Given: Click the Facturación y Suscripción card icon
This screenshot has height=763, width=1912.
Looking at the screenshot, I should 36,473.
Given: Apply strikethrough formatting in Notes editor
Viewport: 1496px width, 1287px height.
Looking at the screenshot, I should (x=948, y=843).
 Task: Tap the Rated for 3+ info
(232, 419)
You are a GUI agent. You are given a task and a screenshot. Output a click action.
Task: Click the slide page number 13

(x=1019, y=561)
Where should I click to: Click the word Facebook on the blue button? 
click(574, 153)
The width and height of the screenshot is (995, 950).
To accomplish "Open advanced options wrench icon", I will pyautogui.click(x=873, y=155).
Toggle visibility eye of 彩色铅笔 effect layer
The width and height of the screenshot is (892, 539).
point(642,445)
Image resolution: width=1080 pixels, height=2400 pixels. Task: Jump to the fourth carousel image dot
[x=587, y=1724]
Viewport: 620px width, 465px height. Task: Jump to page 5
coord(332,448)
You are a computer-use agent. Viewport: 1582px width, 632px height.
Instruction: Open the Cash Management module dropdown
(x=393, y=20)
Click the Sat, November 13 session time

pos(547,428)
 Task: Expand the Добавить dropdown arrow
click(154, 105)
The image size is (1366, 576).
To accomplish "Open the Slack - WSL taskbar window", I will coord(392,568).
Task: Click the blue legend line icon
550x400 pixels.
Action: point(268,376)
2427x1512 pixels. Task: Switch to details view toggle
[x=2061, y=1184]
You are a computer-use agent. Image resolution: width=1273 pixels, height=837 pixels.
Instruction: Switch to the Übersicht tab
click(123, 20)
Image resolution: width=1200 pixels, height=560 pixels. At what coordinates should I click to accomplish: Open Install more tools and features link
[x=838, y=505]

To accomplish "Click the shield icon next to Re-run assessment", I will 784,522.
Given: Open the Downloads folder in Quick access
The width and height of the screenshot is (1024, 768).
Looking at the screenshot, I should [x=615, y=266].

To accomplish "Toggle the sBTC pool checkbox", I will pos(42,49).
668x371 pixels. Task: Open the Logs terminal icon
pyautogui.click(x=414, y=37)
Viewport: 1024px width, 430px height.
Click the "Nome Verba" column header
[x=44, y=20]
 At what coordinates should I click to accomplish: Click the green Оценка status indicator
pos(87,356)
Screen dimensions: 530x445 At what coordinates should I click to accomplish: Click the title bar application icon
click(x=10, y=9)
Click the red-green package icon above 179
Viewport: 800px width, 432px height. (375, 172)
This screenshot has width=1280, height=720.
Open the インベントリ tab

====

__What you are asked to do__:
Where does the string "computer" appear in the records above? Show every line that holds it.

__Result__:
You are a computer-use agent. Viewport: 1582px width, 632px height.
You are a computer-use agent. Image resolution: width=1273 pixels, height=837 pixels.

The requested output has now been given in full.